### Description of the task
Where the records below have a line with "each", that line is to be copied.

### Information given
= = = = = = =

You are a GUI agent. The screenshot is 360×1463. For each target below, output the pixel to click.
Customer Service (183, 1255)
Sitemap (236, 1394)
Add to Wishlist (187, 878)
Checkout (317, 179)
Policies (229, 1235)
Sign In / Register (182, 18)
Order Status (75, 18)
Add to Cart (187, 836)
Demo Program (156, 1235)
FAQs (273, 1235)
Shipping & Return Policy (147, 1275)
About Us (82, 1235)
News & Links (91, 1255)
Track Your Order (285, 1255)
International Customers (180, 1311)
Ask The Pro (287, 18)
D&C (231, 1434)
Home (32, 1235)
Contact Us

= = = = = = =

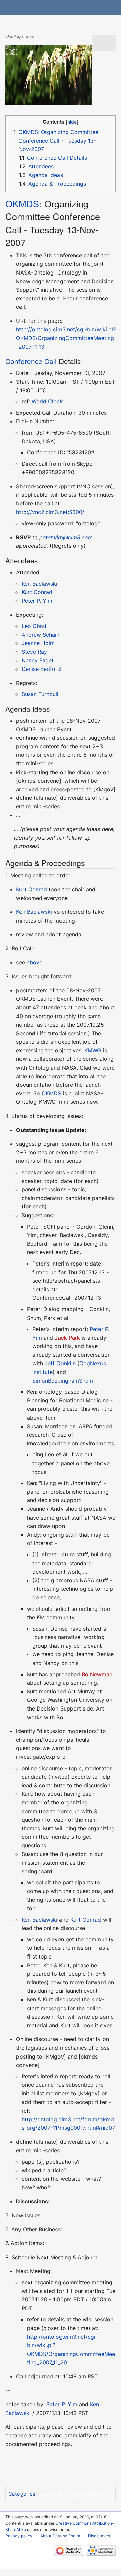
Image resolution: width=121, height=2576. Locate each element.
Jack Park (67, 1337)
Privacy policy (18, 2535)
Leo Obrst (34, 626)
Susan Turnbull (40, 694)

= = = = = = =

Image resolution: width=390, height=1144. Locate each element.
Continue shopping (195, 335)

= = = = = = =

### Exercise response
You are a GUI agent. The screenshot is 360×1463. For each target below, output the pixel to click.
Image resolution: width=121, height=2576. Locate each element.
Image resolution: width=390, height=1144. Locate each element.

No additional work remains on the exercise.